One of the questions I am asking at the moment is, what are the best metaphors we could use to describe the development of living things?
We are used to hearing about ‘survival of the fittest’, ‘the fruit of chance and necessity’ and ‘the blind watchmaker’. Of course there is competition and unpredictability in biological systems, but are these phrases the most representative of what is happening in every ecosystem? It is time to highlight some alternative metaphors that capture the full wonder of the processes involved in the growth and development of organisms and their communities.
In recent years, a number of people have been proposing some alternative ways of seeing the living world. For example, I have found a rich seam of new metaphors in the work of Cambridge palaeobiologist Simon Conway Morris, who has been asking whether evolutionary processes are constrained, repeatable or even predictable. He used phrases like the map of life, biological organisation, evolutionary solutions, navigating biological space, and fine-tuning. These words all suggest a rather more nuanced view of evolution than simple blind chance.
‘Navigating’, ‘fine-tuning’ and ‘map’ suggest an intelligent process with a purpose, as do ‘solution’ and ‘organisation’. Of course metaphors can be over interpreted, and these phrases do not mean that every single molecule or organism is bent on achieving its own goal in life. Rather, this sort of language introduces the idea that the development of life on earth might be a more organised, creative process than some might think.
There are many other researchers who are asking similar questions. Martin Nowak of Harvard University has been working on cooperation, which he claims is ‘the architect of creativity through evolution, from cells to multicellular creatures to anthills to villages to cities. Without co-operation there can be neither construction nor complexity in evolution.’
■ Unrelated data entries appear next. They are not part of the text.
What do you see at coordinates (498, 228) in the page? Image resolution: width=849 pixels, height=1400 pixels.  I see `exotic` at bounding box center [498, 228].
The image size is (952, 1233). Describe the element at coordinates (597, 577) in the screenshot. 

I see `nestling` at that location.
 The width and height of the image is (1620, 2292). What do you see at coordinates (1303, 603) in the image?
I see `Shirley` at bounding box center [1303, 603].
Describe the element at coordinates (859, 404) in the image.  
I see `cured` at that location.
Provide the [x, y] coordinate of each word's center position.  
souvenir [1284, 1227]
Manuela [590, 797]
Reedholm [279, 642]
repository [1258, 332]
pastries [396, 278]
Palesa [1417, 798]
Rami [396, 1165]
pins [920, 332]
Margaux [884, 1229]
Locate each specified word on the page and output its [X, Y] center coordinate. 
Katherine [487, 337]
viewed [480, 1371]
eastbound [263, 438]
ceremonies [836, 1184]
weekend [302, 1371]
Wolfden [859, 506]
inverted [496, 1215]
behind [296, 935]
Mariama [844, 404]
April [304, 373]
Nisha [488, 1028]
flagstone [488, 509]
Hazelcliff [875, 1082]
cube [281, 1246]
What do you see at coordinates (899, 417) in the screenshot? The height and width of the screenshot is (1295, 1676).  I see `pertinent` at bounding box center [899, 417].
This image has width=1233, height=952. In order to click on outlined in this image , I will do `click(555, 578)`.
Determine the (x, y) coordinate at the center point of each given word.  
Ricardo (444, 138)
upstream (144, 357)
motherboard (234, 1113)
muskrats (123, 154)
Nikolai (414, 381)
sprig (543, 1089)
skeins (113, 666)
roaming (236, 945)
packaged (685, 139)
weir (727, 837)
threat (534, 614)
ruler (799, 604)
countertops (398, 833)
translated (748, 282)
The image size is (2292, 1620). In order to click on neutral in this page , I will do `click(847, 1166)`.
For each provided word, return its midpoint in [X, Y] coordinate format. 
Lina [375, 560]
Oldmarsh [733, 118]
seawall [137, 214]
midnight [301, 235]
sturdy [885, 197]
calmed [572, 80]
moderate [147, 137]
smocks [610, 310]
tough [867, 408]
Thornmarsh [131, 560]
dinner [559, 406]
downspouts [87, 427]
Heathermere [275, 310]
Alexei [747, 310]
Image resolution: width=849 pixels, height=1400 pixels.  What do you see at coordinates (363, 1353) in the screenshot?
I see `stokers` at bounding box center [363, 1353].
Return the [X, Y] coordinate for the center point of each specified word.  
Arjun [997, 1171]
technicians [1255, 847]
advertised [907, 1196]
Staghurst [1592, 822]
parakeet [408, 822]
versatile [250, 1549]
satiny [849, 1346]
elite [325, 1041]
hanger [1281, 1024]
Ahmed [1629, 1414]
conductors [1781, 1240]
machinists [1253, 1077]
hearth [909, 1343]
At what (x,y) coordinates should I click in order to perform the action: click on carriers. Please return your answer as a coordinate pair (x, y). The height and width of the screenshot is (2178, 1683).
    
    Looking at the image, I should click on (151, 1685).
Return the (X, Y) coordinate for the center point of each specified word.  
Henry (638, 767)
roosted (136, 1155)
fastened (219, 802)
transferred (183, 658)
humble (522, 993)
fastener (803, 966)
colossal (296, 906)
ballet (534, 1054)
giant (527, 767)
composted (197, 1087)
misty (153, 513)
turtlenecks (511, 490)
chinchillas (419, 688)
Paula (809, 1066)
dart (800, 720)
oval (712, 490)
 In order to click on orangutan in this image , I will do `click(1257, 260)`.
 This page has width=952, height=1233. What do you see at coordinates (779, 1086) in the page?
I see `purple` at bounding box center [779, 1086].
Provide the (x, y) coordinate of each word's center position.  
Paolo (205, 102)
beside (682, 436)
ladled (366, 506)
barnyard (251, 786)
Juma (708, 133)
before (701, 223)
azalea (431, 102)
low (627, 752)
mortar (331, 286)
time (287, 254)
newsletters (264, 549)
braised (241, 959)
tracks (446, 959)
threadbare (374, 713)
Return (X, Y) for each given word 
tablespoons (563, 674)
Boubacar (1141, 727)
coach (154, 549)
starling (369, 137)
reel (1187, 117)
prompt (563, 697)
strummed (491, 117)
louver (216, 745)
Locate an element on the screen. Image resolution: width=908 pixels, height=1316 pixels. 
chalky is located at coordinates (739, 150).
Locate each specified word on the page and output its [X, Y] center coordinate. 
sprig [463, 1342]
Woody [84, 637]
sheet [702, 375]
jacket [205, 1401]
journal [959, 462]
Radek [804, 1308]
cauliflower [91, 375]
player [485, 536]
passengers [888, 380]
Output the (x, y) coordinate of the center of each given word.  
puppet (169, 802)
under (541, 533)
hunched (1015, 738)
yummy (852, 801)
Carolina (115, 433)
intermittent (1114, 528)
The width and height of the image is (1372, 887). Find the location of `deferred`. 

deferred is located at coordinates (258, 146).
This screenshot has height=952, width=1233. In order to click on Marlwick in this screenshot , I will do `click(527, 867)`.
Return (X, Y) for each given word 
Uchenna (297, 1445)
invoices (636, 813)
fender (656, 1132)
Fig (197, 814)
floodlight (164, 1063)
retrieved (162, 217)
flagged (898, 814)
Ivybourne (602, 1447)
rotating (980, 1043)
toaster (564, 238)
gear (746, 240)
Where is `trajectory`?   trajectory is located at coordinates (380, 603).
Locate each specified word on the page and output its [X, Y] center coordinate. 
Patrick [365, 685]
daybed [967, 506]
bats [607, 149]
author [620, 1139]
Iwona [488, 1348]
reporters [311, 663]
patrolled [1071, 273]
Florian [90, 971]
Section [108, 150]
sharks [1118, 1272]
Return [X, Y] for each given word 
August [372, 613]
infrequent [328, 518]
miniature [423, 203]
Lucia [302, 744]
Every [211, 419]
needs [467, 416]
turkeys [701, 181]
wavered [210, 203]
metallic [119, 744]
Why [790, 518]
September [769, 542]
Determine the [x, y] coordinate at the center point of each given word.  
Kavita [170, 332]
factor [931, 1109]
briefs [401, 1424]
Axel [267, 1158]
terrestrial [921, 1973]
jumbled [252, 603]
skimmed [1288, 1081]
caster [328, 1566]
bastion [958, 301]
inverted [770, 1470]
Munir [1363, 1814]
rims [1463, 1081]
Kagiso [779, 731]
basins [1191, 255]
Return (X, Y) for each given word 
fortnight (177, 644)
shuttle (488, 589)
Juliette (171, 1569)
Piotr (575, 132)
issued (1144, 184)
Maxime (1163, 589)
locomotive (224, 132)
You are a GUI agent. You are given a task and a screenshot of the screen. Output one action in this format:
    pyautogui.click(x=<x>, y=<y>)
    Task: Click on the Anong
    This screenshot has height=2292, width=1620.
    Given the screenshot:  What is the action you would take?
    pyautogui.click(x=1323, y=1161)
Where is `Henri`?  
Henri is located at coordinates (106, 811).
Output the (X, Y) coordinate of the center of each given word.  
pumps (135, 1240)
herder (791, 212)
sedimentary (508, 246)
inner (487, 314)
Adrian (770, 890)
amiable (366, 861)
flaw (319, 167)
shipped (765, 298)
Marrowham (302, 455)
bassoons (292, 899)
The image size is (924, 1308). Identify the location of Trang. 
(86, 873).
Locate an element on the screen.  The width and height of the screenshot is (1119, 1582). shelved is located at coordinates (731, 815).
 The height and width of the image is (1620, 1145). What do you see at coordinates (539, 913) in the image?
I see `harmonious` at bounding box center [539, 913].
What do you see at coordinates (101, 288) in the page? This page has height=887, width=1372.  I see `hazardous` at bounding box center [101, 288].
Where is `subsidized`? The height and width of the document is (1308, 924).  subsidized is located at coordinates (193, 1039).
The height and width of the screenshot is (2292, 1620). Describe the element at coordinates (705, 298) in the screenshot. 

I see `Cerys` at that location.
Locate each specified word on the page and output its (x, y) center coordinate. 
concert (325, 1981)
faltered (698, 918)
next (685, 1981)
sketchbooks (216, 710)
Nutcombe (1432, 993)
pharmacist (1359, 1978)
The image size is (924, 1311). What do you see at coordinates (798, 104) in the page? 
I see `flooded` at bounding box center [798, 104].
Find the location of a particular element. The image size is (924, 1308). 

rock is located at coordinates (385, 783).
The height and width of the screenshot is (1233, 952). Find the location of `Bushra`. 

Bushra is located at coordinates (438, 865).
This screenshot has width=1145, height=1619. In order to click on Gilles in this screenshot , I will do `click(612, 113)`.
Biochemist Stephen Freeland is interested in the specialness of the genetic code. He and his coworkers have found that the system of DNA, RNA and protein that is shared by every living thing is not just a ‘frozen accident’, but is far more flexible and resilient than most artificially generated alternatives.
Stories like these are fascinating simply from a scientific point of view, but they also raise more philosophical questions. Biologists have been debating whether there is progress or direction in evolutionary processes for decades. There is also the question of whether they have purpose. These are hugely controversial topics, and ones that the scientific community will no doubt be discussing for many years to come. My own view is that what we see in biology is at the very least compatible with the idea of a purposeful universe.
These topics and many more will be covered on the Wonders of the Living World website, with contributions from guest authors and some more general pieces about scientists who study the wonders of the living world. I hope that this content will inspire you to enjoy the living world in new ways.